28 setembro 2011

A MAIS BELA HISTÓRIA - DE UM POETA “ATEU”




Que empreendimento extremamente difícil e ingrato é o de se imbuir da tarefa de rotular o OUTRO, de querer conceituar o diferente. Sempre que emitimos um conceito sobre alguém caímos na vala comum do preconceito e da falsidade, pois nada sabemos da subjetividade daquele que nos é estranho. No meio religioso fundamentalista é comum se pensar que aquele que é rotulado de ateu não combina com o supostamente cristão. Ora, se estudássemos com afinco a vida real das pessoas no surpreenderíamos, pois, com certeza iríamos encontrar muitos ateus amorosos que se preocupam com o bem estar do outro, mais do que aqueles que se dizem cristãos.

Se analisássemos as obras poéticas de alguns rotulados de ateus, não demoraríamos encontrar em suas palavras, raios de uma linguagem divina.

Quem em sã consciência poderia dizer que da mente de um poeta considerado "ateu", poderia um dia brotar pérolas dignas de registro em qualquer livro sagrado? Aliás, o poeta, é aquele que tem o dom de, através da força de uma persuassão leve e suave, tocar a face do “divino”. É aquele que torna sagrado os lugares profanos; que faz a lama da estrada dos seus pensamentos tornar-se pura como a água e bem alta como o céu.

Todo este preâmbulo foi no sentido de trazer à tona a razão maior dos evangelhos traduzida em poesia, pela pena do genial discípulo “ateu”, Fernando Pessoa.

Quem já se debruçou sobre as poesias desse poeta português, creio eu, não pode negar que elas têm o condão de tocar profundamente no âmago da alma humana.

Foi ele, de longe, quem fez a mais humana e a mais bela narrativa do menino Jesus, que nenhum cristão jamais ousou fazer, digna de ser canonizada e colocada em letras garrafais nas primeiras páginas do livro que conta as boas novas de Cristo — O Novo Testamento.

Como não poderia deixar de ser, a maravilhosa voz de Maria Bethânia, foi a única que se enquadrou para, numa magistral interpretação, transmitir com emoção ímpar as mais belas palavras já escritas sobre o menino que fugiu do Céu.

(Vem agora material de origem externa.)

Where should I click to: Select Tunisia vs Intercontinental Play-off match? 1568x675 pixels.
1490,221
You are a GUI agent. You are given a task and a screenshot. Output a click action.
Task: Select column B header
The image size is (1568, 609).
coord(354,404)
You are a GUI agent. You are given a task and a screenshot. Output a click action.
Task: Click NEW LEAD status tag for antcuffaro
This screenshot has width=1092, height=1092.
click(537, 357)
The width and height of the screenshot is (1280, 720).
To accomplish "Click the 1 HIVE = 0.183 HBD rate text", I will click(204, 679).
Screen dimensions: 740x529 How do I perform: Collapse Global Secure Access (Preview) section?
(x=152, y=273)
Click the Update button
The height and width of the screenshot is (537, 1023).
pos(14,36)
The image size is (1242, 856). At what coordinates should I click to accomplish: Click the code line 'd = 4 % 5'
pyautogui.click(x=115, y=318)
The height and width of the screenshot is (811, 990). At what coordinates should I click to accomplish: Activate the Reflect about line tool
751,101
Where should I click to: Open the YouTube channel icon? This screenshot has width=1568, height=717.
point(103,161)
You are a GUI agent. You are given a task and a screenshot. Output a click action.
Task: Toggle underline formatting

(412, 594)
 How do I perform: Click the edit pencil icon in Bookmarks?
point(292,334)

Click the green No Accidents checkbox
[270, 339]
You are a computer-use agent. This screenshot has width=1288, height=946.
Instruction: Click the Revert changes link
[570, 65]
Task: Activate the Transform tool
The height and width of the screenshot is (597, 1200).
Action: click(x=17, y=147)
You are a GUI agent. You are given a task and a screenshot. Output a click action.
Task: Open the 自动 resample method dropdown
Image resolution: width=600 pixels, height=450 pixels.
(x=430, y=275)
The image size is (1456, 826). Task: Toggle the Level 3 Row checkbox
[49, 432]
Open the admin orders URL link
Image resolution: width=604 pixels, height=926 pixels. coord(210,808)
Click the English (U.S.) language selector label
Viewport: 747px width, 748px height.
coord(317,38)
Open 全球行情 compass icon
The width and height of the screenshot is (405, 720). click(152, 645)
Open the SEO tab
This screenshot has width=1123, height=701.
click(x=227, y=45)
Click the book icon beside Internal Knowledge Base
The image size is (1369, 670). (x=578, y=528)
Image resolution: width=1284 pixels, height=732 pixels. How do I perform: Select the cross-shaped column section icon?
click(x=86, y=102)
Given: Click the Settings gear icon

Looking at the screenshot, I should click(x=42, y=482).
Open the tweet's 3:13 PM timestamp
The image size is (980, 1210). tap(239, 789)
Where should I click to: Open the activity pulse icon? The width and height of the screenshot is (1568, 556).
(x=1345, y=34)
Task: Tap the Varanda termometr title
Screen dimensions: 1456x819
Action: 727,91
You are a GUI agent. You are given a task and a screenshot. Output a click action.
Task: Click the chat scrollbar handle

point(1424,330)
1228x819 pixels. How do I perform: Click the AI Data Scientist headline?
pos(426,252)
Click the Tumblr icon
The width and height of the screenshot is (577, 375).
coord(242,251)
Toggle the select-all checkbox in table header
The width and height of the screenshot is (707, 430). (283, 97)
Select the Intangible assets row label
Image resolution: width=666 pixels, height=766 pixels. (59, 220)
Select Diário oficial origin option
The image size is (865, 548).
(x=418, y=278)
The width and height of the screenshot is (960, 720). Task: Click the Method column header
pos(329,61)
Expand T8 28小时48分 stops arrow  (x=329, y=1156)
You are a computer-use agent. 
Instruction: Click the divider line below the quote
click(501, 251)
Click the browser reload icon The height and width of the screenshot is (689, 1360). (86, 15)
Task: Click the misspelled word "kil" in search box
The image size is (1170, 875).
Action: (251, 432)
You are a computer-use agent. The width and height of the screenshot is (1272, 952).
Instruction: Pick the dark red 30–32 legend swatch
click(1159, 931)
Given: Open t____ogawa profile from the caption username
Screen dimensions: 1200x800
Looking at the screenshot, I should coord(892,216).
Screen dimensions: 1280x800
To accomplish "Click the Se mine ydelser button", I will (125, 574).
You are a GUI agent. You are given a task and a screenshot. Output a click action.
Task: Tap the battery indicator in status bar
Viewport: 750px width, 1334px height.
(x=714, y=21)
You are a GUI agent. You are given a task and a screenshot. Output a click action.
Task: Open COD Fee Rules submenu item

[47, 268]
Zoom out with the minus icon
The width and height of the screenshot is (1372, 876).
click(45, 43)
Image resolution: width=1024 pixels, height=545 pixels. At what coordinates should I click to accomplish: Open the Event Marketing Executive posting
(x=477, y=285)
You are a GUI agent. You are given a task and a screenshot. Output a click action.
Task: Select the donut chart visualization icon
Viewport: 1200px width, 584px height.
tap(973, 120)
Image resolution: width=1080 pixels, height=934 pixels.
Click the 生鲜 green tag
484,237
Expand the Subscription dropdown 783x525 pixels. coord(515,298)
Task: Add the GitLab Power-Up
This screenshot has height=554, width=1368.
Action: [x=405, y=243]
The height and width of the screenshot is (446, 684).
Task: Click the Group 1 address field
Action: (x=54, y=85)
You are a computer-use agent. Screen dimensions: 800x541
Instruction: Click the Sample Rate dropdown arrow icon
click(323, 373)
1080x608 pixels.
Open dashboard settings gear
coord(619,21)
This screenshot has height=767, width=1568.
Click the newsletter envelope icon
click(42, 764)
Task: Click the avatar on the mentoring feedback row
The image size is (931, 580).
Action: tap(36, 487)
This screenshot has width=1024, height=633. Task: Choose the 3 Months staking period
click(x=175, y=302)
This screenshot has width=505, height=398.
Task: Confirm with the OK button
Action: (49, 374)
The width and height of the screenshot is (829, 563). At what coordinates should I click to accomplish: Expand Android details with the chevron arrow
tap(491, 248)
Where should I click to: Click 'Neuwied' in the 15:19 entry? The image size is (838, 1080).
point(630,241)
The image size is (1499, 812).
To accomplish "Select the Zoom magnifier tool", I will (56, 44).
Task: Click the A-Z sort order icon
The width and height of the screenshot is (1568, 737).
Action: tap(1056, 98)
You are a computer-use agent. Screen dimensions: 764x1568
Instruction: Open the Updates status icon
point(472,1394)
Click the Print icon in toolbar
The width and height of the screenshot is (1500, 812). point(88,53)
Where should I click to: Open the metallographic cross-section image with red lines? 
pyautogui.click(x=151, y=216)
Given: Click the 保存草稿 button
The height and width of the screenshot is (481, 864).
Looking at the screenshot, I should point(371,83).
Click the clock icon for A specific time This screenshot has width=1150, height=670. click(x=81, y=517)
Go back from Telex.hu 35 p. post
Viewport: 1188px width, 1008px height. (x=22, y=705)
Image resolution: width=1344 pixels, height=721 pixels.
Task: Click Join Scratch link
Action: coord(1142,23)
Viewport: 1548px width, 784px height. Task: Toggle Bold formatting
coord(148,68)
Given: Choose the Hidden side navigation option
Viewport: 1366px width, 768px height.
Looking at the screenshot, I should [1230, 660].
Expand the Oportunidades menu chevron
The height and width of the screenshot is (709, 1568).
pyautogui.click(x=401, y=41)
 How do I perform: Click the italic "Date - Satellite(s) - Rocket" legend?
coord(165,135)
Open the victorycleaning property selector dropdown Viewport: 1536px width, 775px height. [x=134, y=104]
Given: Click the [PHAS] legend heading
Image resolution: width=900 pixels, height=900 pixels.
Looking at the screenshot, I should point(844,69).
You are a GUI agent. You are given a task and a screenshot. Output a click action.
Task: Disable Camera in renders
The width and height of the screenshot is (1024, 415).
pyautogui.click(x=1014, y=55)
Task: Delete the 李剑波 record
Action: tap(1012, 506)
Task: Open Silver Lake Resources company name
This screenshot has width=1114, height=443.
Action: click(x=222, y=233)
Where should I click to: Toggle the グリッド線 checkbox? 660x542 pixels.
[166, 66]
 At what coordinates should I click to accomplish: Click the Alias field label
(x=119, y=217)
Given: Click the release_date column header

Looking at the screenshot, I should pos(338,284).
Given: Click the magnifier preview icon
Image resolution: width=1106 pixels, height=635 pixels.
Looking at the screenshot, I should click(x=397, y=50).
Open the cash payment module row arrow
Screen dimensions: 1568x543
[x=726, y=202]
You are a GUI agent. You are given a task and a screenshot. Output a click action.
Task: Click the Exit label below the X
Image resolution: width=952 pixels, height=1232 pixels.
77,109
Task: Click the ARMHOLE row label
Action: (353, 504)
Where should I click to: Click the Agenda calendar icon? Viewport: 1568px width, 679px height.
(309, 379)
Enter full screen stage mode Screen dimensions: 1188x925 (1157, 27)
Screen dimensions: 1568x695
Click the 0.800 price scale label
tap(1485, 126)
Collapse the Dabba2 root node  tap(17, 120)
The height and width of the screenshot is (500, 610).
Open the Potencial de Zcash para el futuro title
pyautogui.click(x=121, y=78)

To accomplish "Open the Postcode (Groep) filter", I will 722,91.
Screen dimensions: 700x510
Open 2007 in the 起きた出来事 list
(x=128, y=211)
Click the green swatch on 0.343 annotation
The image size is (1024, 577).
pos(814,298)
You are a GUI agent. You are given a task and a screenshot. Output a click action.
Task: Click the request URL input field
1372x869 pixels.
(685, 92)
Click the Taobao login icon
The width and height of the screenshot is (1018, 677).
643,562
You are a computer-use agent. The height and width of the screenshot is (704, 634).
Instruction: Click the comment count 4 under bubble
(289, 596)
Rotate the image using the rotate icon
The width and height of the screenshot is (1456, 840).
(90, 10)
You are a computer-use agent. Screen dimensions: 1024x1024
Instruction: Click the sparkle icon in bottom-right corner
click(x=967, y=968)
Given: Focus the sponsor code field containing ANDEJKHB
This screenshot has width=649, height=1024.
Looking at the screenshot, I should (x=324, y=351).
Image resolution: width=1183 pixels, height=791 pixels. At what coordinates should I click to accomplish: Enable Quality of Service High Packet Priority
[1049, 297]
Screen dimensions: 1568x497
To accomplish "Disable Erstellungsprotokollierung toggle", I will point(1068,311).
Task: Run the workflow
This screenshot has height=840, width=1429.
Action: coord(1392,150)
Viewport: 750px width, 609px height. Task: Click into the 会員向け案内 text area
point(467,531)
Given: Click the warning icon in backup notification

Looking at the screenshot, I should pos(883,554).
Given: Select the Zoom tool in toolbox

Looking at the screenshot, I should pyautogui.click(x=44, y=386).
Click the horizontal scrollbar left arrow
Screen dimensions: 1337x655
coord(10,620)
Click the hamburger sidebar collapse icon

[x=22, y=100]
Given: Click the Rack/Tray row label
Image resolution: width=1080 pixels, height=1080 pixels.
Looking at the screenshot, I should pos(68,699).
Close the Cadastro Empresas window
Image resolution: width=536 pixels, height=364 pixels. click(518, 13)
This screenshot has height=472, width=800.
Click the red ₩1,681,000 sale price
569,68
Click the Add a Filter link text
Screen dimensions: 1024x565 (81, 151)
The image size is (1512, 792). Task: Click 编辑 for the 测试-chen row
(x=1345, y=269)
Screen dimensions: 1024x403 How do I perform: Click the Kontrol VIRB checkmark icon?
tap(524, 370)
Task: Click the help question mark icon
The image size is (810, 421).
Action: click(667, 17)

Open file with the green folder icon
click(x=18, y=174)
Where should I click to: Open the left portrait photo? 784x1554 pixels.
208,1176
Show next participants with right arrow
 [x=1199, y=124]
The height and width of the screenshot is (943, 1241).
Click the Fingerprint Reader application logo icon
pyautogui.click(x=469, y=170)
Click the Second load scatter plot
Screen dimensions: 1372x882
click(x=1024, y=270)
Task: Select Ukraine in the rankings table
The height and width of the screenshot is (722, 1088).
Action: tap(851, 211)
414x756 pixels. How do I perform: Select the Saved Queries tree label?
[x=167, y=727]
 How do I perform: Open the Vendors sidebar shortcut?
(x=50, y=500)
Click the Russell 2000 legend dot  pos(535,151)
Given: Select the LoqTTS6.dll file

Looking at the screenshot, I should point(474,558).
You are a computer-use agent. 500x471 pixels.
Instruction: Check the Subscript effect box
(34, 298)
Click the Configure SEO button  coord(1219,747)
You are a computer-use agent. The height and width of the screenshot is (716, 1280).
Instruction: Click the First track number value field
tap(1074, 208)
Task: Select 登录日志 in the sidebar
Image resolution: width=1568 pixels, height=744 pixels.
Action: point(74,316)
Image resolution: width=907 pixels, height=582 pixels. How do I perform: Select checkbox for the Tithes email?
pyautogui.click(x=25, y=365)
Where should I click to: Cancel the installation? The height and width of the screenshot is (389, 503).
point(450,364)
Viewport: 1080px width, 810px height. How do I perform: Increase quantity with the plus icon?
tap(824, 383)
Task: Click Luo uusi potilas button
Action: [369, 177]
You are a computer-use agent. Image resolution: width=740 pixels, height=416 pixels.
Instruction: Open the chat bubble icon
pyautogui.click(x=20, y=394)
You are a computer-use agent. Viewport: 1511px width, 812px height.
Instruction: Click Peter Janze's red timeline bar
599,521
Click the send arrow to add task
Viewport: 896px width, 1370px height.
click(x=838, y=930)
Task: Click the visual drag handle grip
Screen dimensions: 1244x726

Poema do Menino Jesus (Fernando Pessoa)


Num meio-dia de fim de Primavera
Tive um sonho como uma fotografia.
Vi Jesus Cristo descer à terra.
Veio pela encosta de um monte
Tornado outra vez menino,
A correr e a rolar-se pela erva
E a arrancar flores para as deitar fora
E a rir de modo a ouvir-se de longe.

Tinha fugido do céu.
Era nosso demais para fingir
De segunda pessoa da Trindade.
No céu tudo era falso, tudo em desacordo
Com flores e árvores e pedras.
No céu tinha que estar sempre sério
E de vez em quando de se tornar outra vez homem
E subir para a cruz, e estar sempre a morrer
Com uma coroa toda à roda de espinhos
E os pés espetados por um prego com cabeça,
E até com um trapo à roda da cintura
Como os pretos nas ilustrações.
Nem sequer o deixavam ter pai e mãe
Como as outras crianças.
O seu pai era duas pessoas -
Um velho chamado José, que era carpinteiro,
E que não era pai dele;
E o outro pai era uma pomba estúpida,
A única pomba feia do mundo
Porque nem era do mundo nem era pomba.
E a sua mãe não tinha amado antes de o ter.
Não era mulher: era uma mala
Em que ele tinha vindo do céu.
E queriam que ele, que só nascera da mãe,
E que nunca tivera pai para amar com respeito,
Pregasse a bondade e a justiça!

Um dia que Deus estava a dormir
E o Espírito Santo andava a voar,
Ele foi à caixa dos milagres e roubou três.
Com o primeiro fez que ninguém soubesse que ele tinha fugido.
Com o segundo criou-se eternamente humano e menino.
Com o terceiro criou um Cristo eternamente na cruz
E deixou-o pregado na cruz que há no céu
E serve de modelo às outras.
Depois fugiu para o Sol
E desceu no primeiro raio que apanhou.
Hoje vive na minha aldeia comigo.
É uma criança bonita de riso e natural.
Limpa o nariz ao braço direito,
Chapinha nas poças de água,
Colhe as flores e gosta delas e esquece-as.
Atira pedras aos burros,
Rouba a fruta dos pomares
E foge a chorar e a gritar dos cães.
E, porque sabe que elas não gostam
E que toda a gente acha graça,
Corre atrás das raparigas
Que vão em ranchos pelas estradas
Com as bilhas às cabeças
E levanta-lhes as saias.

A mim ensinou-me tudo.
Ensinou-me a olhar para as coisas.
Aponta-me todas as coisas que há nas flores.
Mostra-me como as pedras são engraçadas
Quando a gente as tem na mão
E olha devagar para elas.

Diz-me muito mal de Deus.
Diz que ele é um velho estúpido e doente,
Sempre a escarrar para o chão
E a dizer indecências.
A Virgem Maria leva as tardes da eternidade a fazer meia.
E o Espírito Santo coça-se com o bico
E empoleira-se nas cadeiras e suja-as.
Tudo no céu é estúpido como a Igreja Católica.
Diz-me que Deus não percebe nada
Das coisas que criou -
"Se é que ele as criou, do que duvido." -
"Ele diz por exemplo, que os seres cantam a sua glória,
Mas os seres não cantam nada.
Se cantassem seriam cantores.
Os seres existem e mais nada,
E por isso se chamam seres."
E depois, cansado de dizer mal de Deus,
O Menino Jesus adormece nos meus braços
E eu levo-o ao colo para casa.

... ... ... ... ... ... ... ... ... ... ... ... ... ... ...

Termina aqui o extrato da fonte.